Eric Lacombe "THE WEIGHT OF SILENCE" at Last Rites Gallery


 "The Weight of Silence",Eric Lacombe's solo exhibition opens March 5, 2015 at Last Rites Gallery in NYC. A new series of 20 works that draw upon the subject of consciousness at the very end of life. Crossing over into death, the artist’s creativity leads to a new kind of awareness and perception; the artist turns these end of life thoughts into mourning figures while exploring the connections between consciousness, silence and death.


"THE WEIGHT OF SILENCE"
MAR5 - APR16
LAST RITES GALLERY
325 W. 38th St
NYC


 “I love the quiet drama the living exude whenever they are asleep, or tired of life, or even dead,” he says. “Imagine the very moment before death when life slips away and something new begins: this moment is truly precious, because everything is silent. I want to evoke that stillness, that loneliness, that sensation of fear, melancholy and happiness.”


   Preferring drawing and painting to other mediums, French-born artist, Lacombe focuses on the tormented feelings of his subjects. His compositions combine the three-dimensionality of the foreground to the metaphysical emptiness of the spaces in which the characters move. Suspended between two antithetical versions of reality, and caught in a moment of philosophical introspection, the protagonists in these works are neither alive nor dead. The transformations taking place in this unadorned environment are neither disturbing nor violent, but rather cast in shade and mystery.

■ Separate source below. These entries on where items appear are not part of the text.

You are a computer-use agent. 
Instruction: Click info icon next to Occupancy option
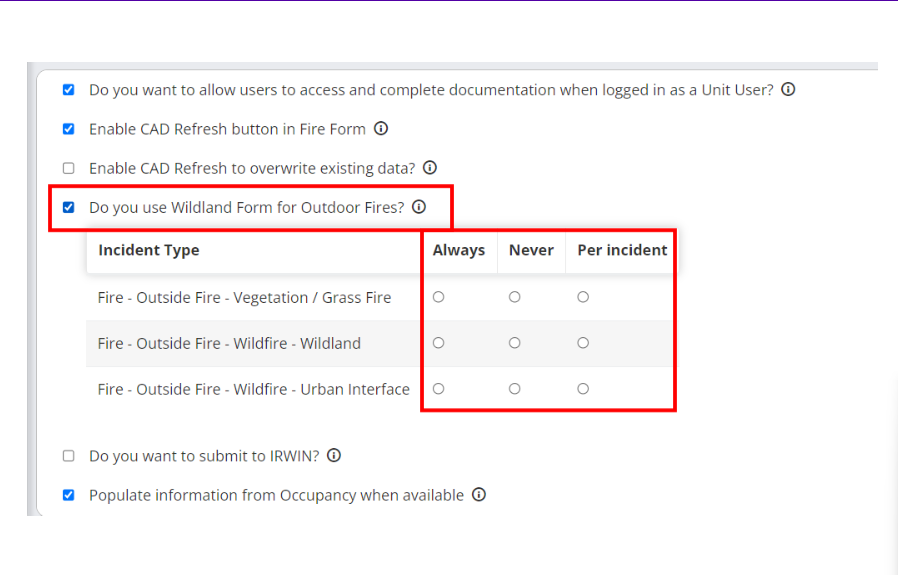pos(479,495)
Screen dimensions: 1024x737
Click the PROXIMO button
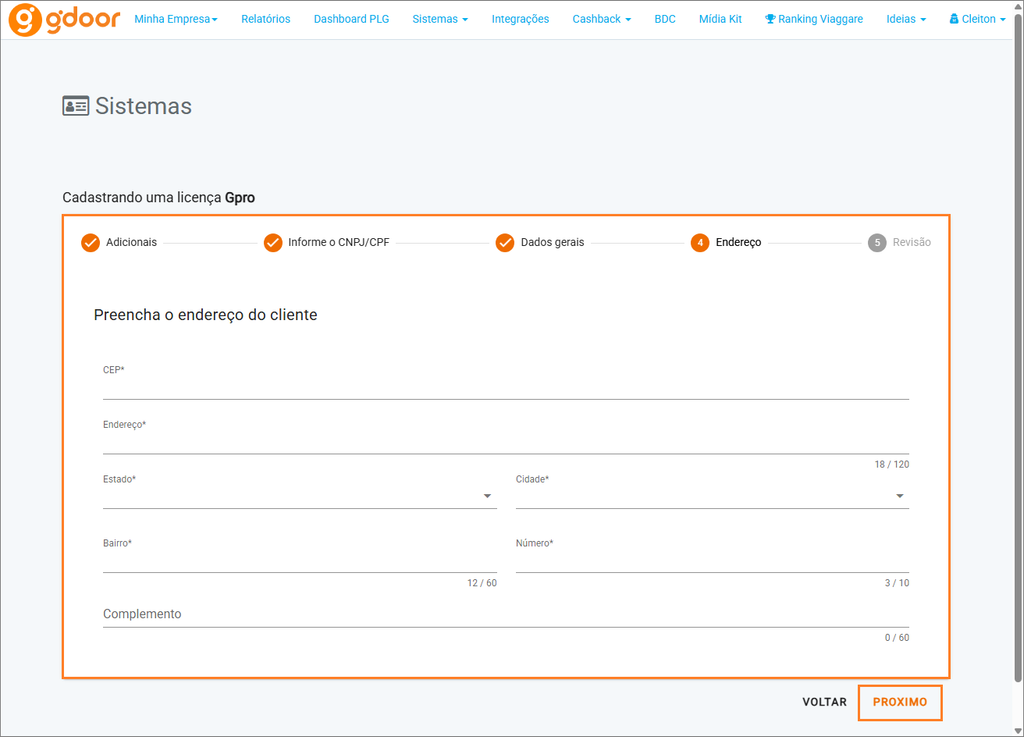[900, 702]
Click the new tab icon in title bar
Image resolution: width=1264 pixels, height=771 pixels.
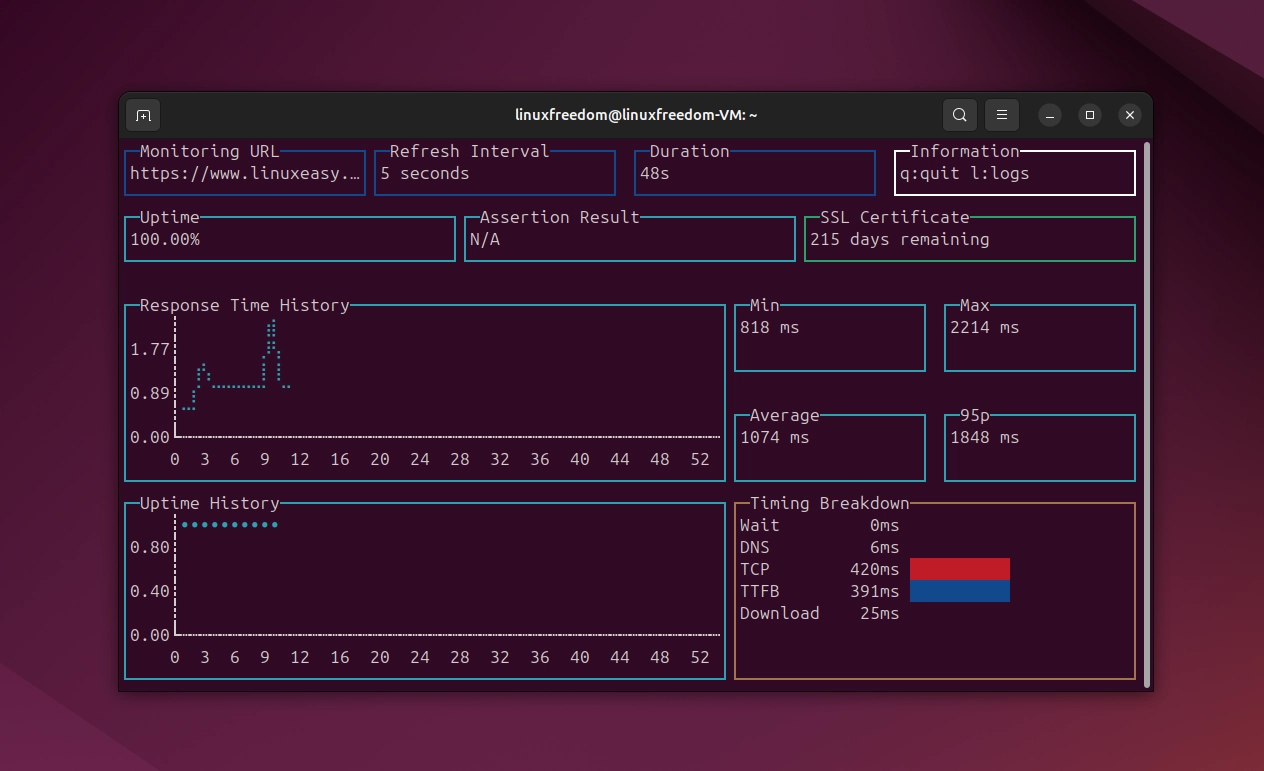click(143, 115)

   The hybrid human and animal creatures in this current body of work are portrayed with thick and tactile applications of paint – usually in a palette of dark, rich colors – grays, browns, blacks and reds. Using thick brushstrokes to literally paint out this drama, the artist is able to deconstruct his subjects’ melancholy in a strange and compelling juxtaposition of forms, concepts and colors. Eric’s transfigurations are meant to evoke the effects of time on the human body and mind. His characters are also in conversation with their own sense of fear and relief, whereas the viewers are invited to step inside the work and make sense of the drama.